All of these factors, Gruesz says, demonstrate how language became one of the first true markers of Latino identity in the U.S. — a category that is still difficult to understand today because it comprises so many different races, backgrounds and experiences, all building communities together through shared communication and cultural understanding.
It's complicated for people from these communities, too
Stella M. Chávez, immigration and demographics reporter at NPR member station KERA, was born and raised in Waxahachie, Texas by Mexican parents. She says they mainly spoke Spanish at home, but she remembers the first time she heard her dad anglicize a word in their predominantly white town — his own last name.
He referred to himself as Mr. "che-VEHZ" in a parent teacher conference, to his daughter's surprise.

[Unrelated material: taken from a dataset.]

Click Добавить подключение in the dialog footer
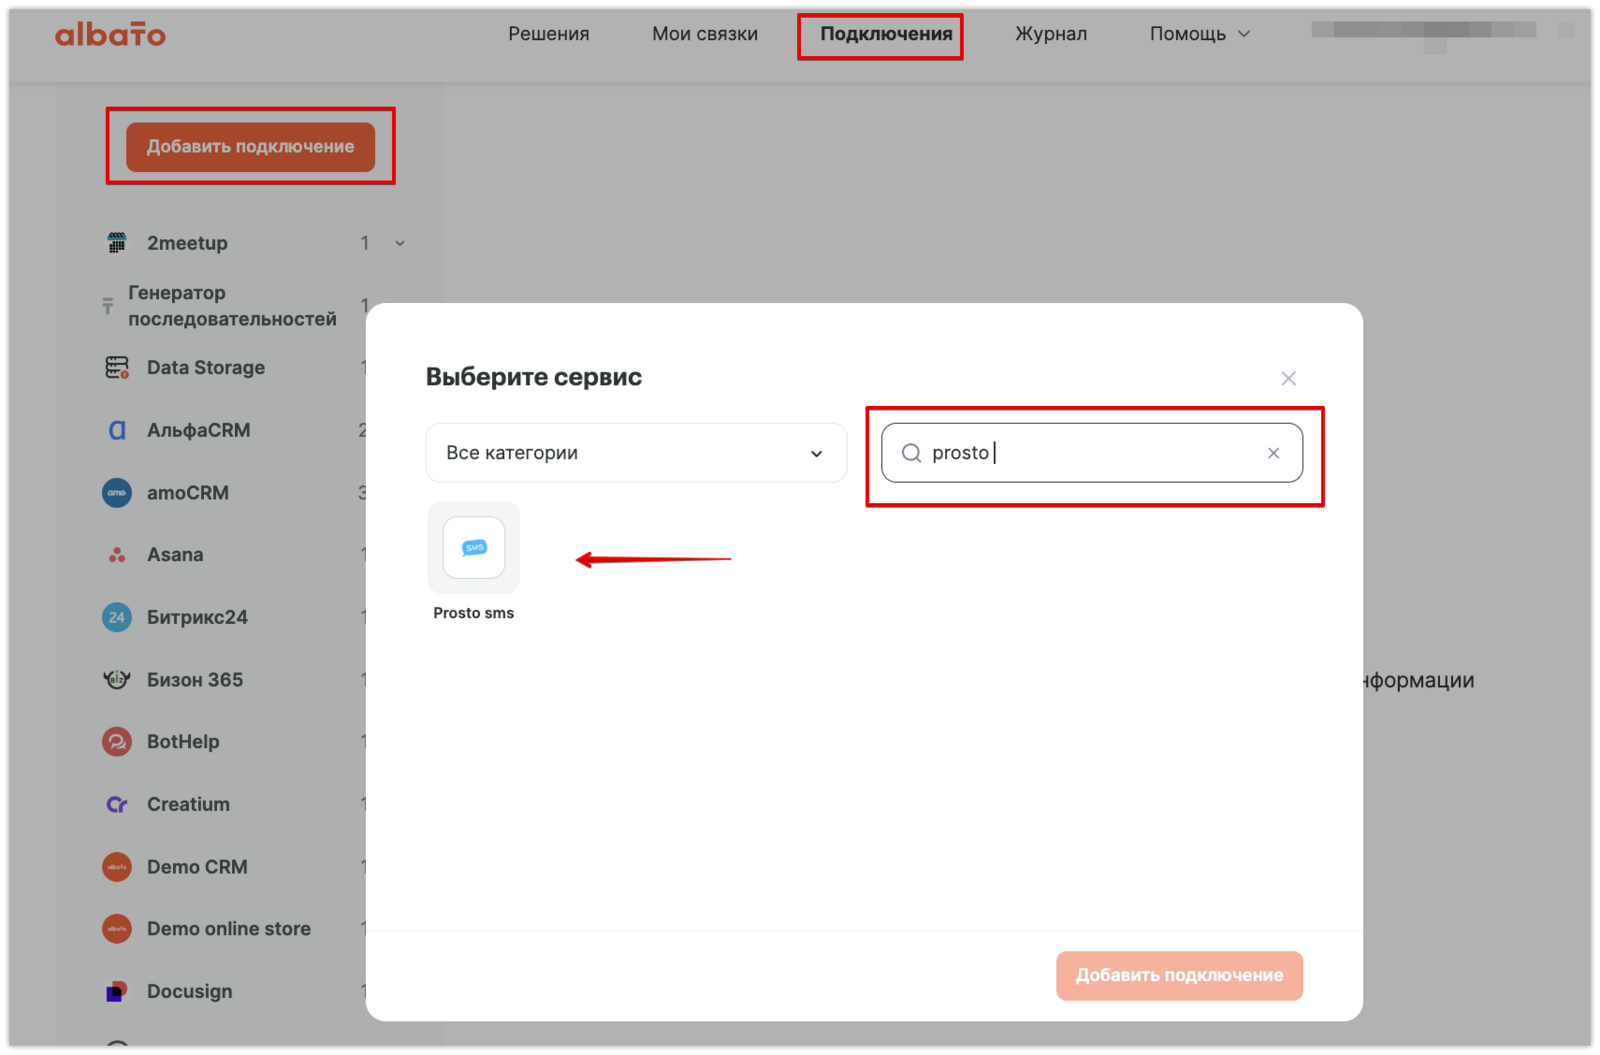The image size is (1600, 1055). tap(1179, 975)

"He didn't want to stand out," Chávez says. "My initial reaction when I was a kid was, 'God, dad why don't you just get it? Say it right, you know?' But now I think I have more empathy, and then when I understand that reason, it also makes me sad and kind of angry because he shouldn't have felt like he had to do that."
She says she encountered other examples as she got older, like the way people would say "Guada-LOOP" when referring to Guadalupe, the main stretch at UT in Austin, while she was studying there. And hearing those words in English didn't necessarily bother her — it's part of the code-switching that bilingual folks live with every day in the U.S.
But as Chávez took more classes on Latin American and Mexican-American studies, she began to feel like saying those words the Spanish way just felt more authentic to her. It's not just about pronouncers, either; it also applies to marking the accent over the 'a' in her last name.
Not doing so, she says, feels uncomfortable — almost like erasing a part of her culture.
It's different for everyone, and that's okay too
Chávez traveled to Uvalde to cover the events there last week, and felt that same conflict all over again. She began instinctually using the Spanish pronunciation, but was saying "you-VAL-dee" by the end of the trip.
She says the bottom line for her is to try to respect how people say their own names, or the name of their hometown.
"Just because it's a predominantly Latino community does not mean that one, everyone speaks Spanish fluently; two, they pronounce those things the way you would pronounce them in Spanish," she says. "Some people are totally fine with it — I mean if they've grown up there their whole lives and they're used to saying 'you-VAL-dee,' that's okay, too."
But Chávez wasn't the only one who would find herself reverting to the Spanish "ooh-VAHL-deh." Notably, she says, even people she spoke to in English would switch to Spanish, just to say the name of the town.
There's another tension, too, she explains — between the Spanglish mix of people who've been in Texas for generations and the more traditional Spanish or Indigenous languages of those who've recently immigrated here from Latin America.
All of which points to the fact that maybe there isn't one correct way to say the name of the town — and Gruesz says that's okay. Maybe the most honest and authentic way to represent a community's past and present is to make room for the messiness.
"Language is alive — it's not fixed," she explains. "Academies of language and purists will try to fix it and correct it, but people are living, language changes over time and it's part of that change that keeps things vibrant and interesting."